E’ stato anomalo da contesti sempre tesi alla deregolamentazione e alla libertà del mercato evocare e valorizzare i valori dell’etica e della fiducia nelle  persone fisiche alle proprie dipendenze o fornitrici esterne.

In estrema sintesi si sosteneva la tesi che senza una fiducia forte non era scontato poter distinguere il colore di un hacker dal bianco al nero!

Senza passare per le tante sfumature di griglio che vanno molto proprio recentemente ho pubblicato un testo che parla dei Colori delle personedisponibile anche in ebook che verte proprio sulle dimensioni del trust e della fiducia e della affidabilità delle persone fisiche, dipendenti o professionisti del mercato.

In estrema sintesi a beneficio di coloro che vogliono farsi una idea senza passare per la lettura delle 130 pagine (:)) si porta avanti una tesi che esiste una intrinseca potenziale inaffidabilità sia dei soggetti “imprenditori coraggiosi” sia dei soggetti più apparentemente affidabili, compiacenti e storicamente “lodati” ed “apprezzati” con premi e riconoscimenti.

Invero il confine è labile ed è possibile identificare alcuni segnali rilevatori ma a tal fine occorre avere un pieno controllo e conoscenza del sè e gli schemi di base di riconoscimento.

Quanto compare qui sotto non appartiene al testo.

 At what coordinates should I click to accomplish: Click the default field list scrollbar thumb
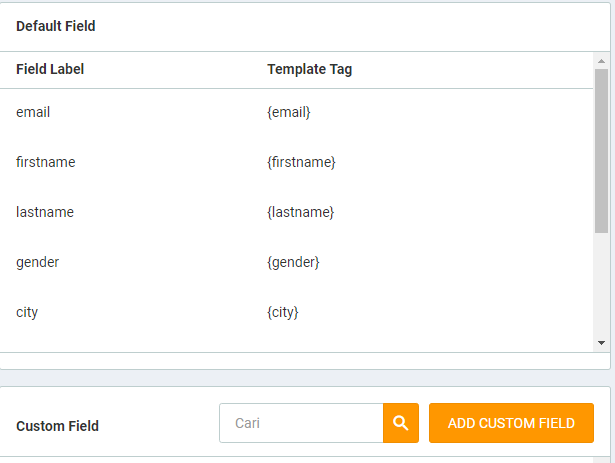click(x=600, y=150)
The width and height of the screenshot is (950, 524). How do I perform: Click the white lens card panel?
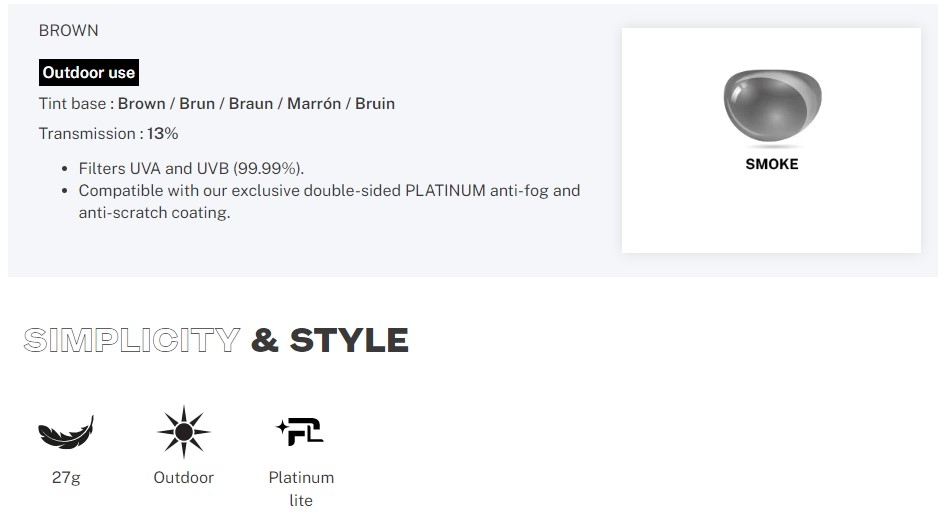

Dal punto di vista poi, istituzionale e macroeconomico, è poi chiaro che la complessità del digitale sta facendo diventare i sistemi sempre più simile a quelli “biologici e medici” che a quelli meccanici e pertanto dovremmo rispolverare figure storiche e carismatiche a noi tutti note come i “dottori” o i “medici”.

Anche loro possono esser buoni e bianchi con i loro camici appunto bianchi o cattivi e mossi dal profitto ma diciamo che c’è un processo delicato e molto rinforzato dai social di creazione del trust con il soggetto che deve render conto a tutta la comunità ogni momento per garantirsi il suo capitale reputazionale.

Inoltre sono ben identificati in un ordine e han fatto studi specifici che testimoniano una coerenza e quanto meno passione per la tematica. Sentivo oggi uno studente che mi diceva che sperava di festeggiare la vincita di un concorso di specializzazione per 83 posti al quale avevano partecipato in 13.000!?!?!

Anche nel settore ICT c’è una regolamentazione con la figura degli ingegneri dell’informazione che possono essere informatici o ingegneri che abbiano regolarmente superato l’esame di abilitazione di stato. Nel mercato questa caratterizzazione e percorso è spesso visto come “limite astorico”. Anche nella medicina esistono migliaia di figure non laureate e solo diplomate che sono essenziali ma la responsabilità penale e giuridica è sempre riferita a chi decide ed è un dottore o il capo della equipe medica come da recente sentenza di Cassazione dove una anestesista ha fatto un trattamento contrario a tutto il resto della equipe e del responsabile che poi ha portato alla morte della giovane.

Qui come al solito servono molte “morti virtuali”, drammi internazionali per acquisire la consapevolezza del valore dell’abilitazione professionale e congiuntamente del valore del sapere umanistico e psicologico per poter discriminare i soggetti o i comportamenti a rischio.

Finché comunque non si capirà tutto questo il valore del digitale e dei processi di digitalizzazione crollerà drasticamente facendo apparire sempre più fragili e castelli di sabbia gli investimenti e le infrastrutture in teoria più complesse e più affascinanti.